[Excerpts from a dataset]
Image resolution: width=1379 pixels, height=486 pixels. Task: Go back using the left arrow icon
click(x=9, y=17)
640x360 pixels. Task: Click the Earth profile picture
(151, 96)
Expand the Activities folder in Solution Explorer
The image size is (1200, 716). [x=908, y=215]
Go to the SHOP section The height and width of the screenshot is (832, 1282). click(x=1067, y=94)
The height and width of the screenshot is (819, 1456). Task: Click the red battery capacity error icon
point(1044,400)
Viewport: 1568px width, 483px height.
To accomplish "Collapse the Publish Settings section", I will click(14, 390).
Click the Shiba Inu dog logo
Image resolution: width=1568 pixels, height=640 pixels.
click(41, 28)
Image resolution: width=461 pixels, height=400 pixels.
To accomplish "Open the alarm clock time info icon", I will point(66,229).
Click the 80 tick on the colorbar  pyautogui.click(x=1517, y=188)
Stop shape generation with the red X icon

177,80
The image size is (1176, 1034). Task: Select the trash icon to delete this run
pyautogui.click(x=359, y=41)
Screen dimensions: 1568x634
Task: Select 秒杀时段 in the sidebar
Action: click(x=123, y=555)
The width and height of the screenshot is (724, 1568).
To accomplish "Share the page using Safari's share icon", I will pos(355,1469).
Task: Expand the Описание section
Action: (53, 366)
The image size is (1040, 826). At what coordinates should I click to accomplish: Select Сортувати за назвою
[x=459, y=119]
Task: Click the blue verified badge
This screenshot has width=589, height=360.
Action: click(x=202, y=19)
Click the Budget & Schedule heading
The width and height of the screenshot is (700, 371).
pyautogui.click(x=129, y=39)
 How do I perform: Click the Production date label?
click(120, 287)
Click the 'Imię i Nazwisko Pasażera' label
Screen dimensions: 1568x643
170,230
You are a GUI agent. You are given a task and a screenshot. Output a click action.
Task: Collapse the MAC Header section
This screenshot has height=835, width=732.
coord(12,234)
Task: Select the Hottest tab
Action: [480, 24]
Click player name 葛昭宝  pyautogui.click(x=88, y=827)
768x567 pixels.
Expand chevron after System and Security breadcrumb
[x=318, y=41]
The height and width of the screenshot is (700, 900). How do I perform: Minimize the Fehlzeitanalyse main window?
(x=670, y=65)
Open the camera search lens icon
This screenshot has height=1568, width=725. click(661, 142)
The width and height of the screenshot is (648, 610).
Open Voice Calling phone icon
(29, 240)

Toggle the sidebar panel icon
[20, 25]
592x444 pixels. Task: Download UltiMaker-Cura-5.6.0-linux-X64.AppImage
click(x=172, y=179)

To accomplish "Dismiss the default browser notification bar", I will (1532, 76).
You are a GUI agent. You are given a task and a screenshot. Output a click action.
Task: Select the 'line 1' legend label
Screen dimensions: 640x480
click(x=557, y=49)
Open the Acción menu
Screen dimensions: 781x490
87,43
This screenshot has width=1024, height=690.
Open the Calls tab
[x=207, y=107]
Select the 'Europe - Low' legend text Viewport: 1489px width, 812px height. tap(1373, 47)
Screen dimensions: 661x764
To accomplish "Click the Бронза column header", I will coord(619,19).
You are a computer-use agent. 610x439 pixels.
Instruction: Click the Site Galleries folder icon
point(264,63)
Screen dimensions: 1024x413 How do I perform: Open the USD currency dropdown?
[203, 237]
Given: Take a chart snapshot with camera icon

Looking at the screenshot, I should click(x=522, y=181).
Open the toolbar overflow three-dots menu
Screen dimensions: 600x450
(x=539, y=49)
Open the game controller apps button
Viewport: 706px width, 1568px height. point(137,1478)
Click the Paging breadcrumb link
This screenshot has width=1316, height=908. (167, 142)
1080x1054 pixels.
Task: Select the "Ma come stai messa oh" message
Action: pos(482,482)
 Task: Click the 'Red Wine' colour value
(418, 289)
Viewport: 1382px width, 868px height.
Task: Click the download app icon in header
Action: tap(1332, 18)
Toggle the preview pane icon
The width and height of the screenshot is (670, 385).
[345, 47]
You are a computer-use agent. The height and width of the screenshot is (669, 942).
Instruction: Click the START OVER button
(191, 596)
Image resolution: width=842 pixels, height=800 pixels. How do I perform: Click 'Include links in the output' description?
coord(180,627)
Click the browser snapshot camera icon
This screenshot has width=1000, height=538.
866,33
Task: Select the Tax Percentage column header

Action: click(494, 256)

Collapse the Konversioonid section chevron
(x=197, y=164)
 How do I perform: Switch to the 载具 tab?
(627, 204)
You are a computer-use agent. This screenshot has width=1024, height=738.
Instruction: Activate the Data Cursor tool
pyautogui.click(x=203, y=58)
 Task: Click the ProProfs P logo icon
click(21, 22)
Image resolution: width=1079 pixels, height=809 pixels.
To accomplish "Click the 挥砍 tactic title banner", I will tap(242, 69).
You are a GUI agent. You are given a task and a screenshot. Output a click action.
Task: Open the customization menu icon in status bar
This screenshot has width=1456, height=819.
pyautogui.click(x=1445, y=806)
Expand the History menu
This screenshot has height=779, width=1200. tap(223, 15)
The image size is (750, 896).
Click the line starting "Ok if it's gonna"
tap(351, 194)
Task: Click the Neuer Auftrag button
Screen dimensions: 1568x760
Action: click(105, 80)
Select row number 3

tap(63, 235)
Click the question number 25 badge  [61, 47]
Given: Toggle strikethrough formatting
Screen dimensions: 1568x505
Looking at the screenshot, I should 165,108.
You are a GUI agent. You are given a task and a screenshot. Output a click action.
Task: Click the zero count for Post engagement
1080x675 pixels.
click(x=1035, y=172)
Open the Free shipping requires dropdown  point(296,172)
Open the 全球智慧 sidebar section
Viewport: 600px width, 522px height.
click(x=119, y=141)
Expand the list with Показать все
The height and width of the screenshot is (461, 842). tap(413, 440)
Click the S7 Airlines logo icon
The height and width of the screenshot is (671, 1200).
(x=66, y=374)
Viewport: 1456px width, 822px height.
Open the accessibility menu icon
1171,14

◆ **Goal of the exercise**: For this data, state how many lines include the word "legend", with nothing added.

◆ **Final answer**: 2